Doll House Read online

Page 4


  Over the years, she examined every inch of the room. Everything had been bolted down. There was nothing sharp in the room. The corners of the dressers were rounded. It had been built and designed with soft edges. The mirror, made of hardened plastic, would not break. They had suspended pink curtains on the wall. Nothing behind it, certainly no window just more cinder block pink. It was a decorative curtain, suspended by string. She considered choking someone with it, but they were never alone and to think she could overpower even one of them enough to get a string wrapped around their neck seemed a ludicrous idea. Even if she managed to somehow get the string wrapped around a neck, the flimsy thing would probably snap with the slightest pressure. And she remembered what happened after she tried to ambush them with the curtain rod. There was nothing she could do.

  After some time, believing this horror had become her life, she didn’t want to keep on living. For what? To be those sick men’s plaything? Getting whittled down when she dissatisfied or angered them in some way?
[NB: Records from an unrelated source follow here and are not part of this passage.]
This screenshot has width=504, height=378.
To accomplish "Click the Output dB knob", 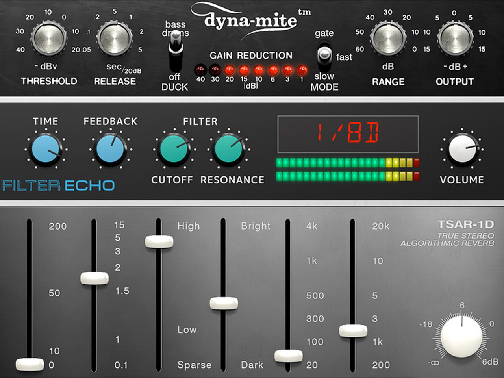I will pos(455,39).
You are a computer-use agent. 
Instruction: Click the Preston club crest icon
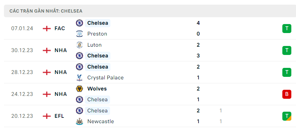pyautogui.click(x=79, y=34)
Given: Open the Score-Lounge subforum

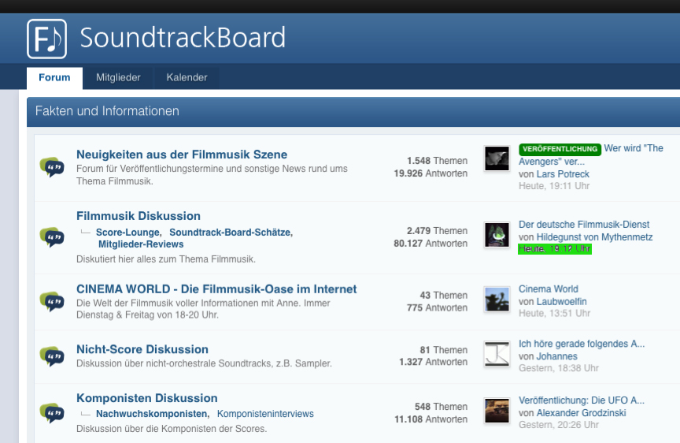Looking at the screenshot, I should pos(128,233).
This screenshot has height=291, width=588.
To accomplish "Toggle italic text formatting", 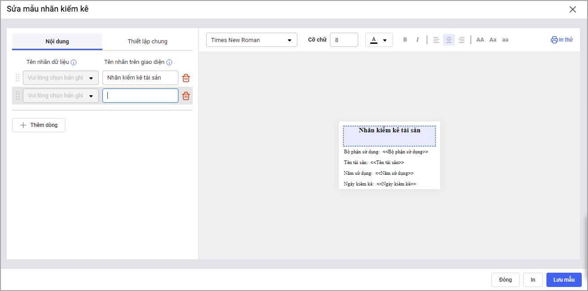I will 418,40.
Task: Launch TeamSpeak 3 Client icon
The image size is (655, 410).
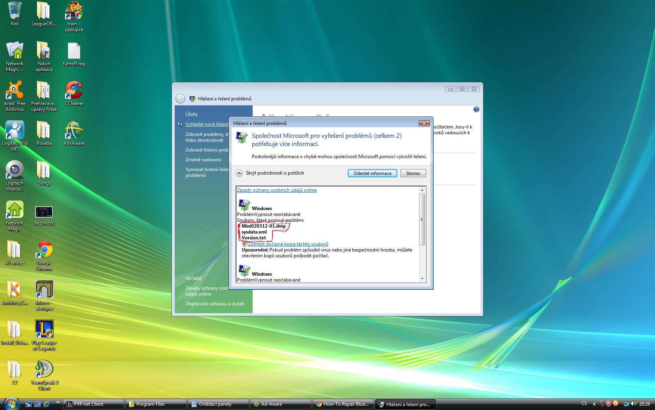Action: click(x=44, y=370)
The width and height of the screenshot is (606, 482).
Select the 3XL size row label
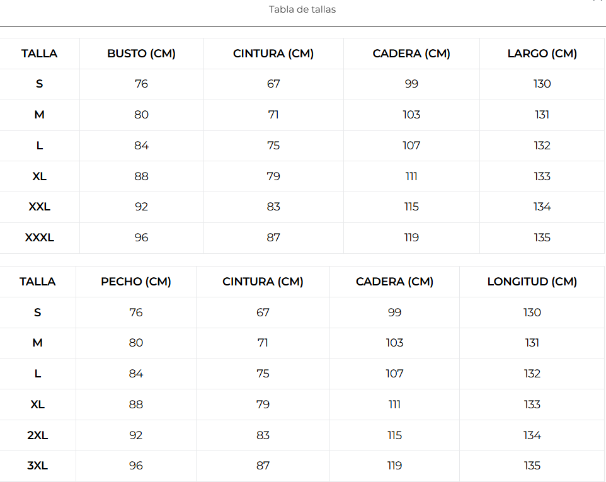pos(38,466)

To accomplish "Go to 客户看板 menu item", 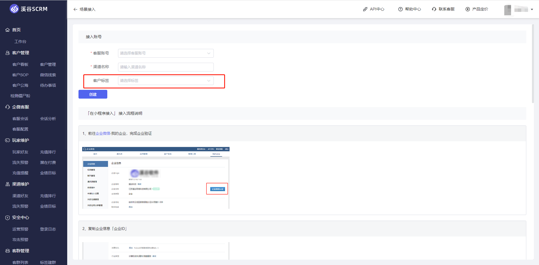I will pyautogui.click(x=20, y=64).
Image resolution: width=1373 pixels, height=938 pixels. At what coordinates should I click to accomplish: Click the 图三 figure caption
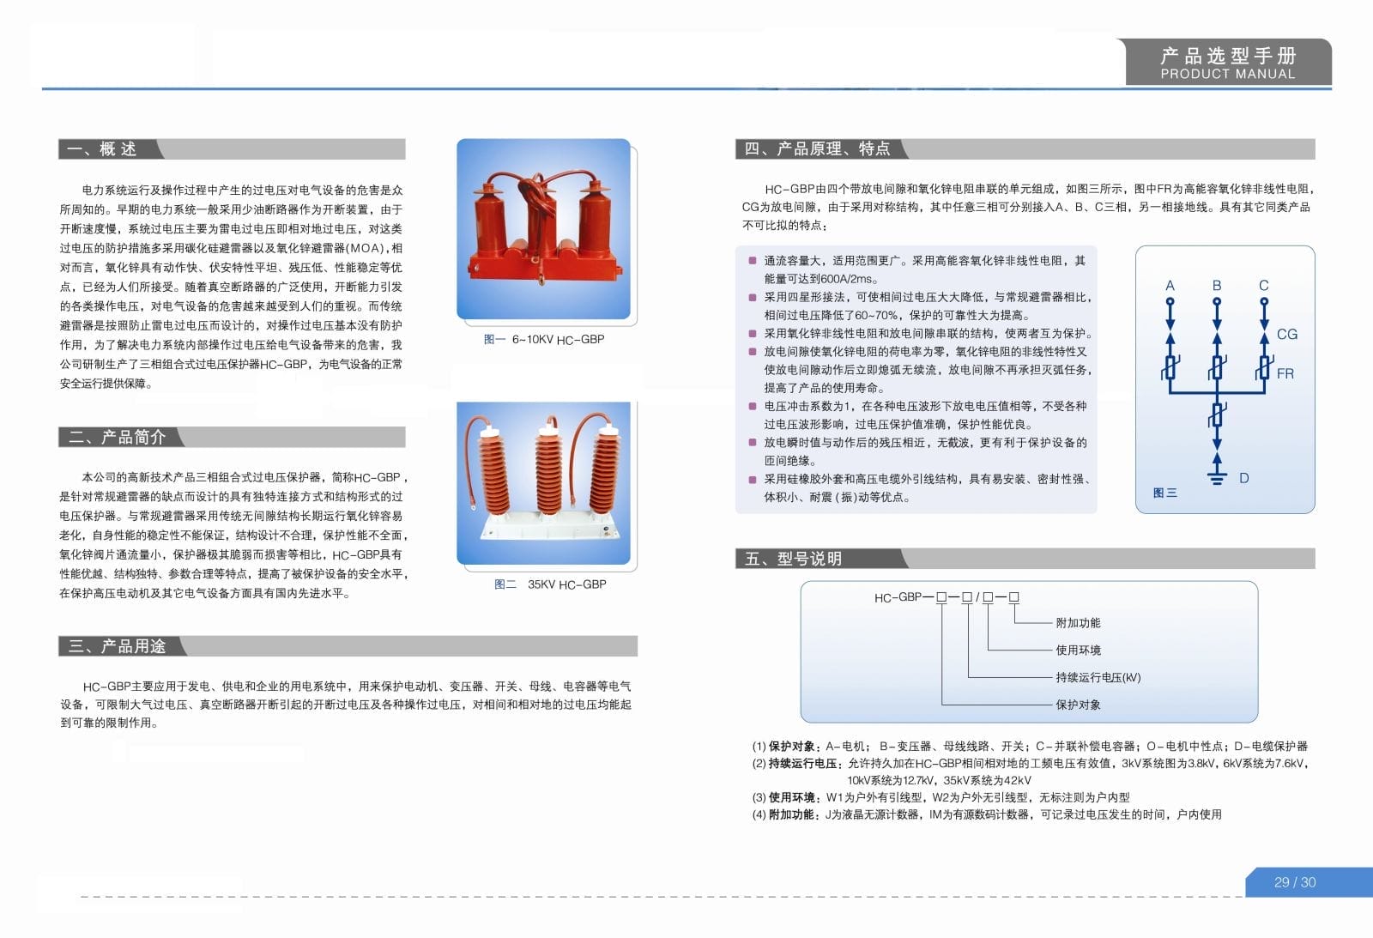[1164, 493]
What would be left of her at the end? A torso? Helpless in bed, unable to defend her self in any way? What would her life be like?

  She fought for the sake of fighting. She couldn’t stop herself. When they walked in, expecting to take from her, she shook with anger. Why should she make it easy for them? After a time, the uselessness of her actions took a toll on her. All she ever got for her efforts was punishment. More pain, more degradations. She never got out of the tiny cell, hadn’t even seen beyond the door. So she would fight, she’d get hurt, the Gorilla would rape her and then after her wounds were tended to, they would leave. If she didn’t fight them, she would be raped. If she did, she would be hurt (maybe get her nose cut off) and still raped. What was the point? They made it clear to her she no longer had control over her life. Her life belonged to them. They could take it at anytime. Before they did though, they could make it hurt. They were masters of pain.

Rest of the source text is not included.